Otras veces el problema lo constituye la utilización y hasta la instalación quirúrgica de aparatos o procedimientos que no son del todo necesarios para el paciente, pero que pueden representar parte de los ingresos del médico, tanto por el honorario del acto médico, como por la comisión comercial devengada por la venta.

Los marcapasos cardíacos fueron, alguna vez, la fuente de la discordia.

¿Qué hacer para ayudarnos y ayudar a reconocer y evadir esas prácticas a veces asumidas por los médicos y que son contrarias a la moral médica?

Primero, declarar que, aún reconociendo el derecho que tienen las casas de productos far-macéuticos y las de aparatos médicos, así como las instituciones prestadoras de servicios médicos, tanto de diagnóstico como asistenciales, a mercadear sus productos y servicios como mejor les parezca, debemos establecer, para nosotros los médicos, parámetros de conducta que nos permitan actuar de forma equitativa, moralmente aceptable y que conlleve la paz y la serenidad de nuestras tranquilas conciencias y la sensación de libertad total de la que queremos gozar a la hora de escoger aquello que es más adecuado, justo y eficaz para nuestros pacientes.

Recientemente, y a propósito de una demanda contra Merck, Sharp & Dohme, que en febrero de este año 2001, fue multada con US$ 41.000,00, la Asociación Nacional Holandesa de Médicos Generales tuvo que advertir seriamente a sus miembros en contra de las prácticas de mercadeo de la industria ligada con el ejercicio de la medicina, haciéndoles ver que incurrirían en faltas graves si no acataban ciertos lineamientos en su trato con la industria farmacéutica.

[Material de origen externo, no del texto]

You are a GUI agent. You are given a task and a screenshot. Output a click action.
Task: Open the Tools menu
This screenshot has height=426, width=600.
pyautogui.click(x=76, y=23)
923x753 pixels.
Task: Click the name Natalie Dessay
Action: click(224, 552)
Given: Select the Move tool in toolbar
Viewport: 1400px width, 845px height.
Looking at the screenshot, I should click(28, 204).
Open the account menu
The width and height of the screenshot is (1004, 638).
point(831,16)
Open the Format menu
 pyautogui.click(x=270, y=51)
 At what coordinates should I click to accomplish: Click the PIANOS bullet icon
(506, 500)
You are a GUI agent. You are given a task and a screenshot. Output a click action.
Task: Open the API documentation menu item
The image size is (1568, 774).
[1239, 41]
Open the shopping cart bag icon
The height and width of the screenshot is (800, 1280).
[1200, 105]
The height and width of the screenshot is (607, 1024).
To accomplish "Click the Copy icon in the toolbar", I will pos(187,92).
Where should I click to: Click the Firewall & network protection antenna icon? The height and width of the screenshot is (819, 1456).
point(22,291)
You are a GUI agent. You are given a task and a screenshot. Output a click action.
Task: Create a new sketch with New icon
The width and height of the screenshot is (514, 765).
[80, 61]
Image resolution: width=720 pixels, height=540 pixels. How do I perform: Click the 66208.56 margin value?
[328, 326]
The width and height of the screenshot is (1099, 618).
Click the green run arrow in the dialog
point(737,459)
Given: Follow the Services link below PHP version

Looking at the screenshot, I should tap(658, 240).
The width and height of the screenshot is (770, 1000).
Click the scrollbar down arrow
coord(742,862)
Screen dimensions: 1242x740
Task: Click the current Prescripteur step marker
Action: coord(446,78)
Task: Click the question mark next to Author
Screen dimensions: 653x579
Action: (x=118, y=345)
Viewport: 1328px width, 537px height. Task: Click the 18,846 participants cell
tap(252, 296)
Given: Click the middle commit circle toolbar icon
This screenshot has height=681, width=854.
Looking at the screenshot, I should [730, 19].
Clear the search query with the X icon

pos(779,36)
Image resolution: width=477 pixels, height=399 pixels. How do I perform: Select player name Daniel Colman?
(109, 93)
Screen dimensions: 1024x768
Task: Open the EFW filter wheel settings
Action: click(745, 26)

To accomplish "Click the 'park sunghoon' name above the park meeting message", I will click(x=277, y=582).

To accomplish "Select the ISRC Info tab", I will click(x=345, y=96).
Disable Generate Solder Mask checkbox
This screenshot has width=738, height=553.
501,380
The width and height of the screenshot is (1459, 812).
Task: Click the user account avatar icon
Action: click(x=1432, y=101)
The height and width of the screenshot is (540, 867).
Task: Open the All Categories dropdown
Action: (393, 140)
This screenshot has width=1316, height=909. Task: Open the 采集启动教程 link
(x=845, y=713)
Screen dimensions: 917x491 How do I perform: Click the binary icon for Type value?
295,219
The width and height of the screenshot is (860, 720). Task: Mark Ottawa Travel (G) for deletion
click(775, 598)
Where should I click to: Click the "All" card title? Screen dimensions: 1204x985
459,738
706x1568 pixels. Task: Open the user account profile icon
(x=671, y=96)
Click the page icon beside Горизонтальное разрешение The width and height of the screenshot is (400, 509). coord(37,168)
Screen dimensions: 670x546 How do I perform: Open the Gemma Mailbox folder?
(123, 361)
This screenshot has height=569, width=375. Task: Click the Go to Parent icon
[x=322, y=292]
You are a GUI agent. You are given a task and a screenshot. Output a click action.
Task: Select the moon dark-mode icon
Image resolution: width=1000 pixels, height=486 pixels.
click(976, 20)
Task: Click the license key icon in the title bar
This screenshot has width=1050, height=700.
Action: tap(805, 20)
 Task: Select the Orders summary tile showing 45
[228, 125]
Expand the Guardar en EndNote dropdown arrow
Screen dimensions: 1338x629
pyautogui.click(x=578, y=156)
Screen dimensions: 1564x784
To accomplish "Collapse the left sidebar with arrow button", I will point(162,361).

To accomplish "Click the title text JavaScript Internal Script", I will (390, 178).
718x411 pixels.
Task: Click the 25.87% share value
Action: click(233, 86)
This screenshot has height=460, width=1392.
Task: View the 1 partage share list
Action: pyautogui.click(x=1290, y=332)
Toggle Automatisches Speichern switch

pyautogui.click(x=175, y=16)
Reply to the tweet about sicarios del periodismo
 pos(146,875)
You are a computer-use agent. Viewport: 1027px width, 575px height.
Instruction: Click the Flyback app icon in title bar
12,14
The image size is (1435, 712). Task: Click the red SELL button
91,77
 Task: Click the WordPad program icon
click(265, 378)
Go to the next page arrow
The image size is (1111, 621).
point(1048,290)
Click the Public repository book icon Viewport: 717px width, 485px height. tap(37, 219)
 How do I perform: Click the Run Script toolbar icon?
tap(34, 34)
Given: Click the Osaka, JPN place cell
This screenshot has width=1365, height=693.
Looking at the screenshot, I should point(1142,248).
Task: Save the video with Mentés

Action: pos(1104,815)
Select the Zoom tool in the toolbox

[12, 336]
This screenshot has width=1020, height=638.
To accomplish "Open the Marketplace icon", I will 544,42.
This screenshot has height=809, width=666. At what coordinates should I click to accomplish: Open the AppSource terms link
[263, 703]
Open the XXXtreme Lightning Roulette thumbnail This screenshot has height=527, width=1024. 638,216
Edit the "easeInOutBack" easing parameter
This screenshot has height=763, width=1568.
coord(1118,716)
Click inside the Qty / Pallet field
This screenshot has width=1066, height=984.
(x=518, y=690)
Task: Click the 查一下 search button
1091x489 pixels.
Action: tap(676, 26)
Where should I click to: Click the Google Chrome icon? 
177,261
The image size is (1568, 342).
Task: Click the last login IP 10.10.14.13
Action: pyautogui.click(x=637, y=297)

La Asociación ha advertido a sus miembros que las atenciones recibidas (“hospitalidad”) deben ser mantenidas dentro de límites razonables. Es aceptable que durante un curso se ofrezca comida, tal como un almuerzo, pero los gastos de viaje y hospedaje, así como asistencia a actos recreacionales como teatros, museos, bailes, competencias, eventos deportivos y de turismo, deben ser pagados por los médicos. Quienes también deberán pagar los gastos de sus parejas o socios. Los cursos pueden ser dictados en lugares atractivos y hasta lejanos, pero el médico deberá pagar sus gastos de viaje y hospedaje. Situaciones similares como la presentada en Holanda han sucedido también desde 1998 en Israel y en los EE.UU.

Finalmente, recordar que la prescripción de medicamentos es un acto privado entre el médico y su paciente. Se basa en la confianza. La modificación del hábito prescriptivo, que es lo que busca la propaganda y el mercadeo, debe ser cuestión de conciencia y no de deferencia, simpatía o compromiso y, menos aún, de correspondencia.

Otra palabra de prevención. Ese viejo refrán: “Hasta el santo desconfía cuando la limosna es grande”, es orientador para saber que hay que desconfiar cuando se aprecie desproporción entre la oferta de conocimientos y el adorno con que los presentan. Debemos estar agradecidos del bien que nos proporciona el aprender y compartir conocimientos, pero más lo estaremos, si la sindéresis y el equilibrio juegan un papel catalizador, para que nuestro aprecio por el gesto sea elocuente y adecuado y no se pretenda su extensión hasta la prisión del anzuelo y la contraprestación correspondiente.